Las Casas views the Indians as ‘noble savages’, who have a close connection to nature and are essentially good. However, they might lack full use of reason. He argues that the conquistadors are participating in the killing and enslaving of fundamentally innocent and childlike people that cannot defend themselves. Las Casas claims to give a factual account of the genocide in South America. However, it is undeniable that he changed the stories a bit in order to create a better argument to persuade the king. He might also left out some of the less flattering facts about the Indians. His goal was to save the Indians from the Europeans and the Europeans from divine judgment. If the Indians would engage in cannibalism, like Montaigne assumed, it would ruin Las Casas’ picture of the natives. They would not be innocent anymore and that would prove his whole argument to be invalid.

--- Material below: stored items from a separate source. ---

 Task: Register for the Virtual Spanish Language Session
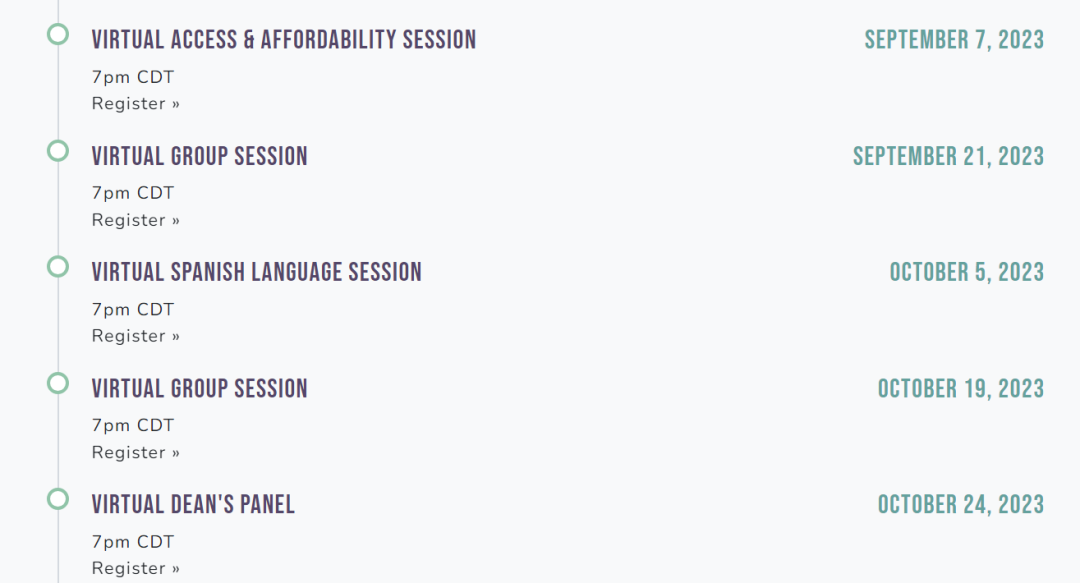click(x=136, y=336)
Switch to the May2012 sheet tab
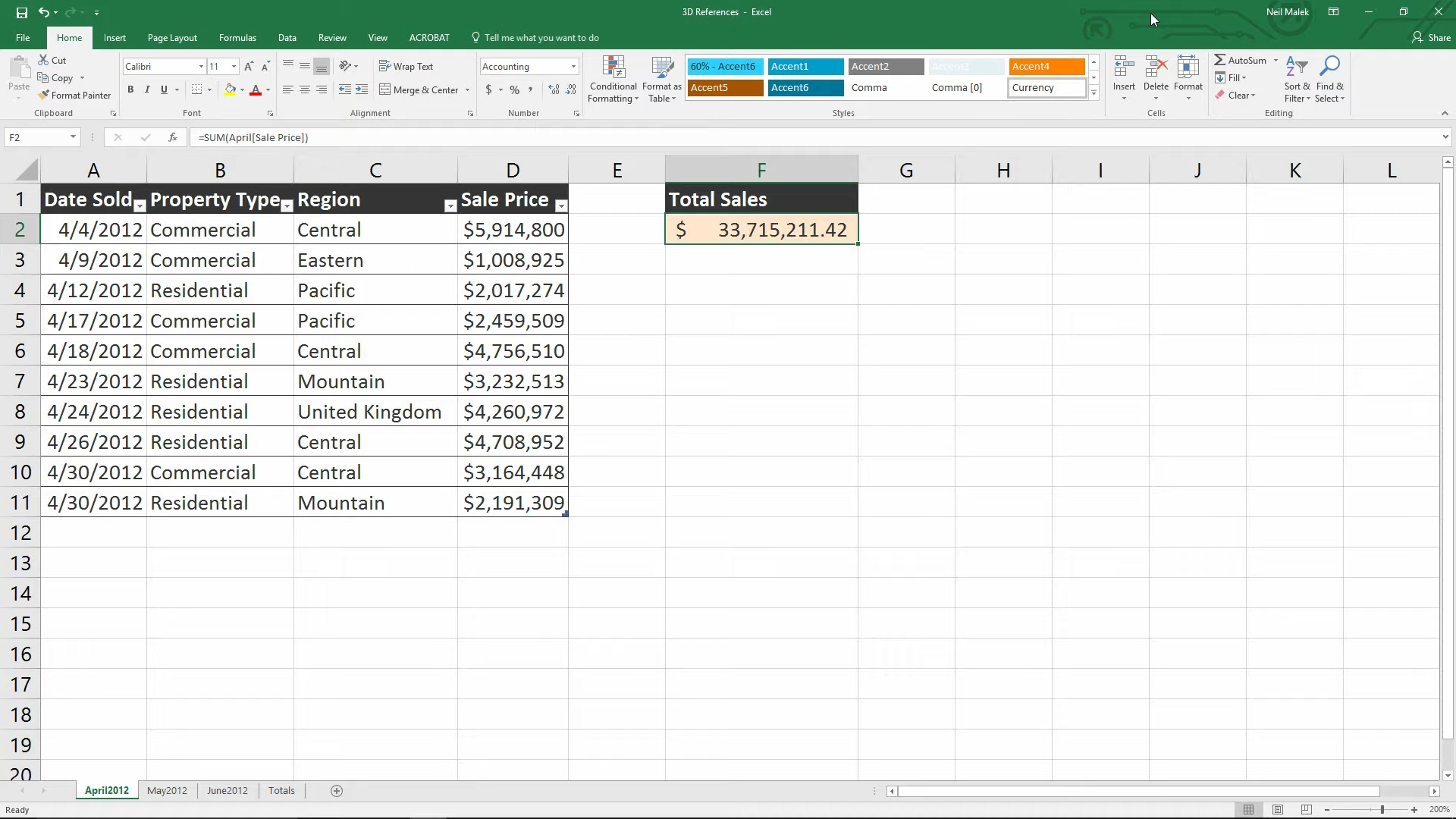The width and height of the screenshot is (1456, 819). [x=167, y=790]
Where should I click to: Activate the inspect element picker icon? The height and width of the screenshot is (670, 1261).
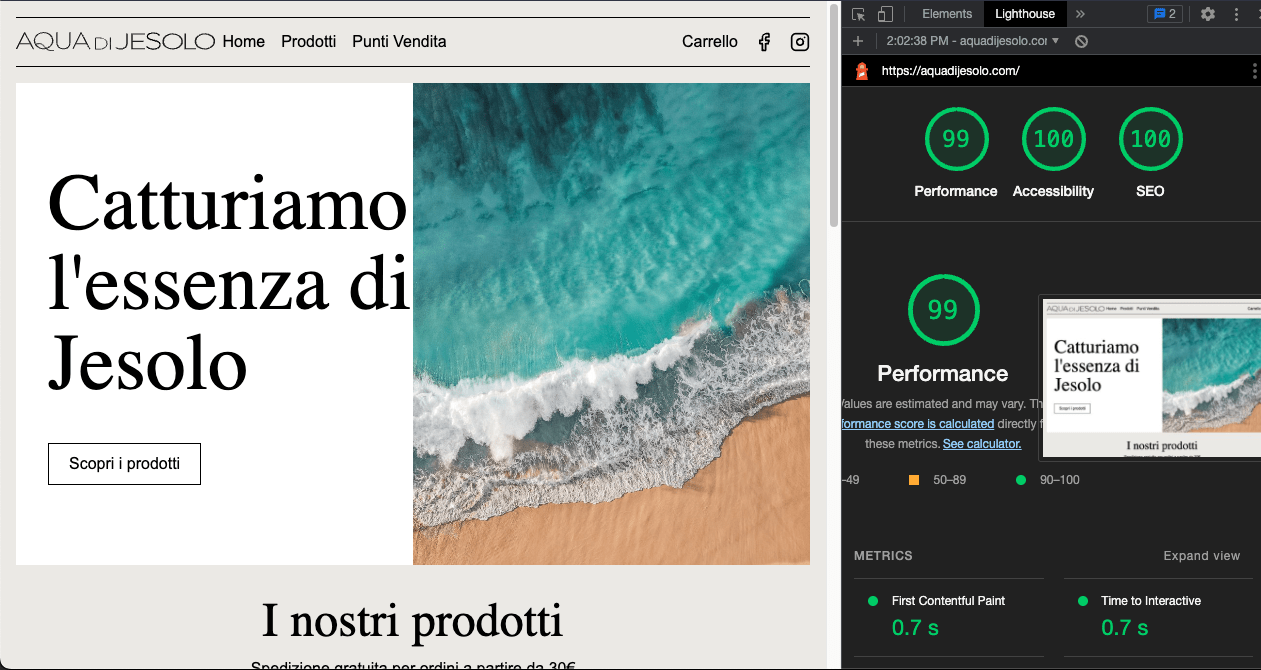coord(858,14)
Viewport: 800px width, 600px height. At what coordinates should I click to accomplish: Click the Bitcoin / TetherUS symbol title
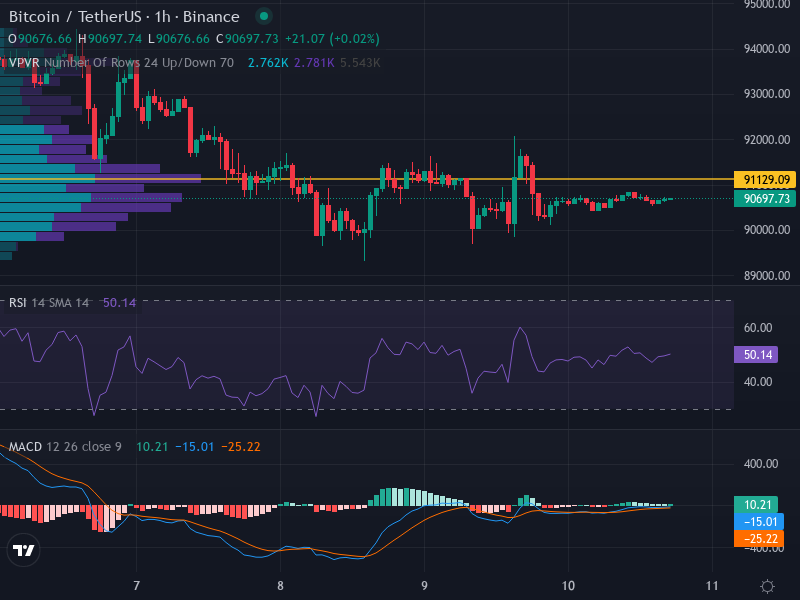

Las Casas and Montaigne have different pictures of the Indians. Modern ethnologists would probably disagree with either picture. However, their pictures serve the purposes of their arguments. They argue against the views that Indians are dangerous savages or natural slaves. Las Casas’ picture of the conflict between Indians and Europeans is one of victims and culprits. The Indians are innocent and the Europeans are the barbarians. In contrast, Montaigne argues that there are degrees of barbarity and Europeans are barbarians to a higher degree than the natives.
Casas, Bartolomé De Las, and Nigel Griffin. A Short Account of the Destruction of the Indies. London, England: Penguin, 1992. Print.
Montaigne, Michel De, and M. A. Screech. The Complete Essays. London, England: Penguin, 1993. Print.